The Imagination “dissolves, diffuses, dissipates” the concepts and elements of the world around us so as to recreate something new with them. The Imagination can do in the construction of an entire imaginary world, be it a city, country, planet or characters. Once an imaginary world’s initial differences from the actual world are established, they will often act as constraints on further invention, suggesting or even requiring other laws or limitations that will define a world further as the author figures out all the consequences of the laws as they are put into effect.

 

 

How is the world of imagination depicted?

 

 

First I am going to deals with imaginary in literature and finally I am going to deals with imaginary in art.

 

 

We have studied “Frankenstein” in class, first published in 1818, concerns an exotic body with a difference, a distinct perversion from the tradition of desirable objects. The story of this ugly, larger-than-life, monstrous body raises complex questions of motherhood, fatherhood, gender, and narrative. The afterlife of the novel in the popular imagination has been intensely focused on that monstrous body, to the extent that the name "Frankenstein" tends to evoke not the unfortunate overreaching young scientist Victor Frankenstein but his hideous creation. The Gothic elements that can be found in this chapter are the grotesque, description of the monster's features, the eerie environment the lab. Also, this chapter builds fear in the reader, another big part of Gothic writing.

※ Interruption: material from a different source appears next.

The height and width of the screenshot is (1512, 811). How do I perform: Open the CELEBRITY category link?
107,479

The monster now begins to take shape, and Victor describes his creation in full detail as "beautiful" yet repulsive with his "yellow skin, lustrous black, and flowing" hair, and teeth of "pearly whiteness." Victor describes the monster's eyes, considered the windows upon the soul, as "watery eyes, that seemed almost the same colour as the dun-white sockets in which they were set, his shrivelled complexion and straight black lips." This is both faithful and unfaithful to Mary Shelley's original: faithful, in that a monster indeed, even etymologically, exists to be looked at, shown off, viewed as in a circus sideshow; unfaithful, in that Shelley's novel with equal insistence directs us to issues of language in the story of the monster and his creator. In fact, the central issues of the novel are joined in the opposition of sight and speech, and it unfolds its complex narrative structure from this nexus.

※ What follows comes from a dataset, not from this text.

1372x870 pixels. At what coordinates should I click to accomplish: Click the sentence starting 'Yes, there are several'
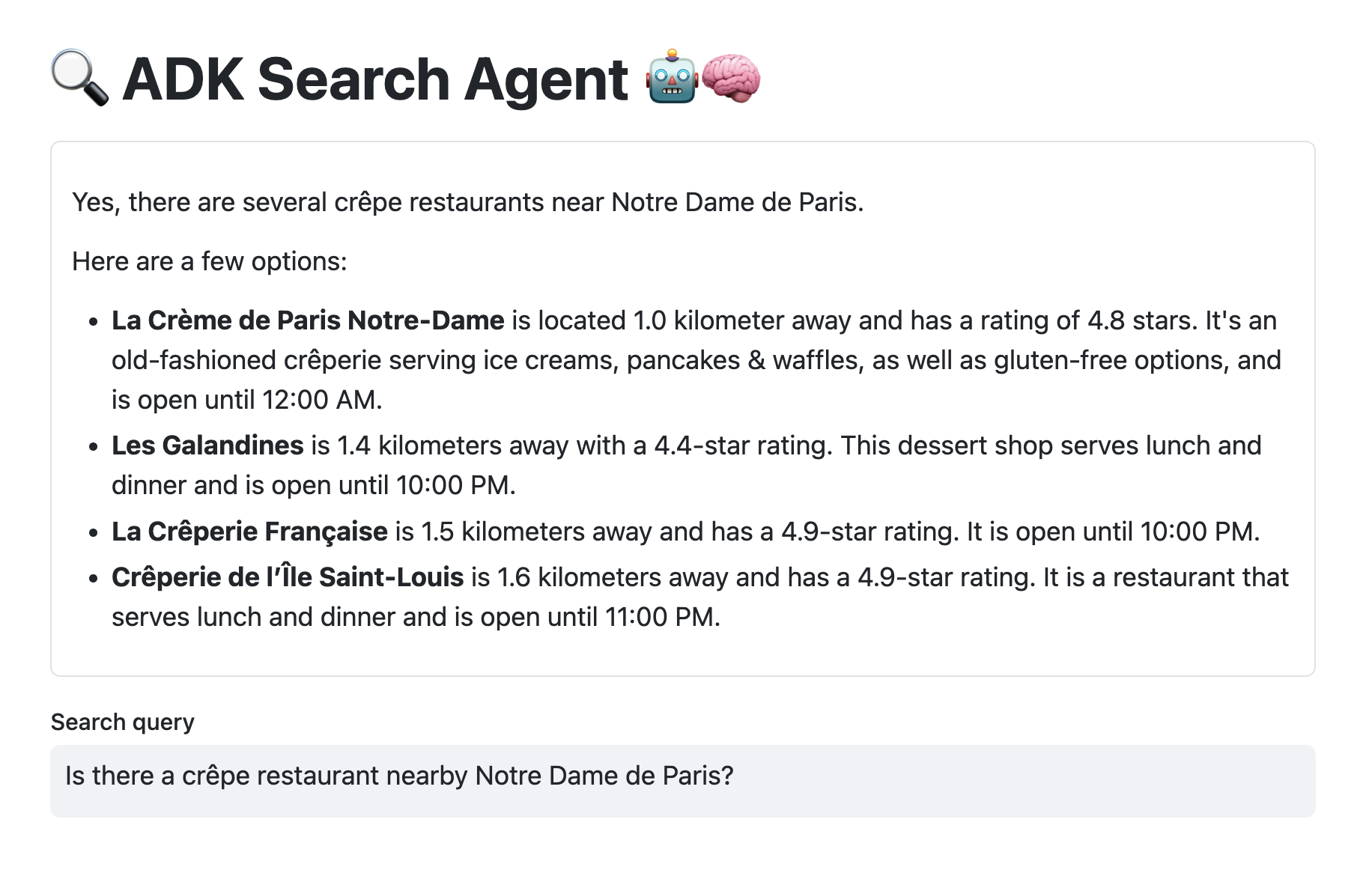(x=467, y=202)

We have studied “1984” in class, by George Orwell published in 1949. It is a dystopian and satirical novel, where society is tyrannized by The Party and its totalitarian ideology. As literary political fiction and as dystopian science fiction, 1984 is a classic novel in content, plot, and style. We can see that the elements of description sets the foreboding tone that prevails throughout as the reader is introduced to Winston Smith, the fatalistic protagonist of the novel, on a "cold day in April," when "the clocks were striking thirteen." Immediately, the author depicts a society in decay by describing a setting of "gritty dust," "hallways of boiled cabbage and old rag mats," elevators not working, and electrical current that is turned off during daylight hours. Peoples movements can be watched at any time the eyes of Big Brother follow you, when Winston looks out, the telescreen and the helicopter look in and out. The opening paragraphs, which set the scene in a fictional future world, present numerous details about life under Party rule that will be more fully explained later. Ominously, the clocks strike thirteen, a traditionally unlucky number. The monotonousness of the broadcast on the telescreen emphasizes its irritating and oppressive presence. The details that follow continue the theme of surveillance, which Winston is particularly conscious of because he is about to engage in an act of thought crime. The posters of Big Brother symbolize the constant vigilance of the State over its subjects.

 

 

The Nightmare is a 1781 oil painting by Anglo-Swiss artist Henry Fuseli.The Nightmare is the artistic representation of horror. In The Nightmare, the single light source coming in from the right, the curtains and tassels in the background, and the shortened, stage-like foreground also add to the work’s theatricality. The red drapery falling off the edge of the bed even suggests a river of blood as it might be symbolically enacted on stage in a play or an opera, adding morbid undertones to the painting’s already dark themes. The Nightmare’s stark mixture of horror, sexuality, and morbidity has insured its enduring notoriety. The Nightmare became an icon of Romanticism and a defining image of Gothic horror. The figure that sits upon the woman’s chest is often described as an imp or an incubus, a type of spirit said to lie atop people in their sleep or even to have sexual intercourse with sleeping women. Fuseli’s painting is suggestive but not explicit, leaving open the possibility that the woman is simply dreaming. Yet, her dream appears to take frightening, physical form in the shapes of the incubus and the horse. Although it is tempting to understand the painting’s title as a punning reference to the horse, the word “nightmare” does not refer to horses. Rather, in the now obsolete definition of the term, a mare is an evil spirit that tortures humans while they sleep. Thus, Fuseli’s painting may in fact be understood as embodying the physical experience of chest pressure felt during a dream-state.

 

 

To conclude, we could see that the imaginary one can appear in different manner, with places which represent chaos, of the fictitious characters or with the use of myths. To me the imaginary one is a way of escaping and to let digress its spirit that makes it possible to cut world of reality and suit abilities to think its own world with its desires but also its fears.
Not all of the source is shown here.